**Prompt**. Reproduce every line that appears below, precisely and completely.

Segment Start: Available data

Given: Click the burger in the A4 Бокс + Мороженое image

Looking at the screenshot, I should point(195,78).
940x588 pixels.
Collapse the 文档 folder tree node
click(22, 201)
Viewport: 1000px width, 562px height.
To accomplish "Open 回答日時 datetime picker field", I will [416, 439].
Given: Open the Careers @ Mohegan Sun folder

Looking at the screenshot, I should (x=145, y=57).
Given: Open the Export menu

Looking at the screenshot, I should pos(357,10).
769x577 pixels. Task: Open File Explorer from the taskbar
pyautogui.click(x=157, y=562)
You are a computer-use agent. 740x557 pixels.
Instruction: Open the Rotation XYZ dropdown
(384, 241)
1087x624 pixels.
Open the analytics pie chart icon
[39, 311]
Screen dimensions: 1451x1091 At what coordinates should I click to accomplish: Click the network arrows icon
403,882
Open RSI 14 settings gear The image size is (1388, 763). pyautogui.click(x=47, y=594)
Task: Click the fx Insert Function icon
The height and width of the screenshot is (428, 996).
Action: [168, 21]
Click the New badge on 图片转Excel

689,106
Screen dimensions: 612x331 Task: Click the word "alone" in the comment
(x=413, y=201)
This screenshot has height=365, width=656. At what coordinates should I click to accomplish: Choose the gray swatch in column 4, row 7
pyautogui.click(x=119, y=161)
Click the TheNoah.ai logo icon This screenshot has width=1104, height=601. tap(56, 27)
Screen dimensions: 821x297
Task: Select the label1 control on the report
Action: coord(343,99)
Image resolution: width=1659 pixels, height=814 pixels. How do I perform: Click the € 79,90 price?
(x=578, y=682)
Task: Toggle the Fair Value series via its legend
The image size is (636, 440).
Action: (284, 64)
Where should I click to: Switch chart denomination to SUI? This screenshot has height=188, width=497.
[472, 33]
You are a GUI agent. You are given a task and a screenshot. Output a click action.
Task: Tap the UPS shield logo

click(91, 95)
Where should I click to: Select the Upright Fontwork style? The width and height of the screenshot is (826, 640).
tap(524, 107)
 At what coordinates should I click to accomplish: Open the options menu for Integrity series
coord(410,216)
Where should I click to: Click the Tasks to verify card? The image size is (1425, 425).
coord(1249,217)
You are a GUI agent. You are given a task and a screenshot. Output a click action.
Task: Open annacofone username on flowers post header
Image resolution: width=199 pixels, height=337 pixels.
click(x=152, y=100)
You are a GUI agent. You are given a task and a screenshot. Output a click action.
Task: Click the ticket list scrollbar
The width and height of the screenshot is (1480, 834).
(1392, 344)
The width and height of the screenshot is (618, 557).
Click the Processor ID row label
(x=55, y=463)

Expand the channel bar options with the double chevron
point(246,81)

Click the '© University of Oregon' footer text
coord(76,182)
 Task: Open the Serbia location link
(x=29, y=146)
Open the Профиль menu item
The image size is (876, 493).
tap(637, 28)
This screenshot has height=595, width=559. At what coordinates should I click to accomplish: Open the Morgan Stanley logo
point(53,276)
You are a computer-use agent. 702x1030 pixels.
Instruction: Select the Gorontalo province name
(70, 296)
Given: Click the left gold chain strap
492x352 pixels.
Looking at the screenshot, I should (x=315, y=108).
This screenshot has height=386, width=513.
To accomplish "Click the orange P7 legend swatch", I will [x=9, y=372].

Segment End: Available data

**Result**.
Given: Click the burger in the A4 Бокс + Мороженое image

Looking at the screenshot, I should point(195,78).
940x588 pixels.
Collapse the 文档 folder tree node
click(22, 201)
Viewport: 1000px width, 562px height.
To accomplish "Open 回答日時 datetime picker field", I will [416, 439].
Given: Open the Careers @ Mohegan Sun folder

Looking at the screenshot, I should (x=145, y=57).
Given: Open the Export menu

Looking at the screenshot, I should pos(357,10).
769x577 pixels. Task: Open File Explorer from the taskbar
pyautogui.click(x=157, y=562)
You are a computer-use agent. 740x557 pixels.
Instruction: Open the Rotation XYZ dropdown
(384, 241)
1087x624 pixels.
Open the analytics pie chart icon
[39, 311]
Screen dimensions: 1451x1091 At what coordinates should I click to accomplish: Click the network arrows icon
403,882
Open RSI 14 settings gear The image size is (1388, 763). pyautogui.click(x=47, y=594)
Task: Click the fx Insert Function icon
The height and width of the screenshot is (428, 996).
Action: [168, 21]
Click the New badge on 图片转Excel

689,106
Screen dimensions: 612x331 Task: Click the word "alone" in the comment
(x=413, y=201)
This screenshot has height=365, width=656. At what coordinates should I click to accomplish: Choose the gray swatch in column 4, row 7
pyautogui.click(x=119, y=161)
Click the TheNoah.ai logo icon This screenshot has width=1104, height=601. tap(56, 27)
Screen dimensions: 821x297
Task: Select the label1 control on the report
Action: coord(343,99)
Image resolution: width=1659 pixels, height=814 pixels. How do I perform: Click the € 79,90 price?
(x=578, y=682)
Task: Toggle the Fair Value series via its legend
The image size is (636, 440).
Action: (284, 64)
Where should I click to: Switch chart denomination to SUI? This screenshot has height=188, width=497.
[472, 33]
You are a GUI agent. You are given a task and a screenshot. Output a click action.
Task: Tap the UPS shield logo

click(91, 95)
Where should I click to: Select the Upright Fontwork style? The width and height of the screenshot is (826, 640).
tap(524, 107)
 At what coordinates should I click to accomplish: Open the options menu for Integrity series
coord(410,216)
Where should I click to: Click the Tasks to verify card? The image size is (1425, 425).
coord(1249,217)
You are a GUI agent. You are given a task and a screenshot. Output a click action.
Task: Open annacofone username on flowers post header
Image resolution: width=199 pixels, height=337 pixels.
click(x=152, y=100)
You are a GUI agent. You are given a task and a screenshot. Output a click action.
Task: Click the ticket list scrollbar
The width and height of the screenshot is (1480, 834).
(1392, 344)
The width and height of the screenshot is (618, 557).
Click the Processor ID row label
(x=55, y=463)

Expand the channel bar options with the double chevron
point(246,81)

Click the '© University of Oregon' footer text
coord(76,182)
 Task: Open the Serbia location link
(x=29, y=146)
Open the Профиль menu item
The image size is (876, 493).
tap(637, 28)
This screenshot has height=595, width=559. At what coordinates should I click to accomplish: Open the Morgan Stanley logo
point(53,276)
You are a computer-use agent. 702x1030 pixels.
Instruction: Select the Gorontalo province name
(70, 296)
Given: Click the left gold chain strap
492x352 pixels.
Looking at the screenshot, I should (x=315, y=108).
This screenshot has height=386, width=513.
To accomplish "Click the orange P7 legend swatch", I will [x=9, y=372].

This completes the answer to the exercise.